The Washington Post reports that a spokesperson for DeJoy confirmed the postal chief is cooperating with the probe, which is linked to fundraising at his now-defunct North Carolina business. Current and former employees of DeJoy and New Breed Logistics have been interviewed by FBI agents in the past few weeks about allegations that employees were encouraged to donate to Republican candidates and were later reimbursed with employee bonuses. Through his spokesperson, DeJoy denies all wrongdoing.
The investigation and potential legal trouble for DeJoy jeopardizes his attempts to institute one of the biggest overhauls in the history of the USPS, which must have bipartisan support to happen.
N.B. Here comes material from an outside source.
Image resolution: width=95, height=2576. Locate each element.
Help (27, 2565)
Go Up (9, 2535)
There are bills advancing in Congress that would restructure the Postal Service’s finances and ease $44 billion of debt, as well as finally address the controversial $5 billion annual retiree health-care payments the agency must pay.
But as one source told the Post, the investigation into DeJoy jeopardizes the bill simply because some people in Congress aren’t very invested in making it work. “Aside from the [postmaster general] being under investigation, nobody ultimately wants to do anything [on the bill] because everyone’s selfish and unreasonable,” a Senate aide said anonymously.
Some House Democrats have already privately discussed dropping their support for the measure in light of the DeJoy investigation, according to the Washington Post’s reporting. As of now, DeJoy still has the support of the agency’s board of governors. The six-member panel has resisted previous calls to remove DeJoy, who is widely unpopular with Democrats and their supporters, because they believe he tried to undermine the effectiveness of the USPS and caused massive slowdowns in mail service.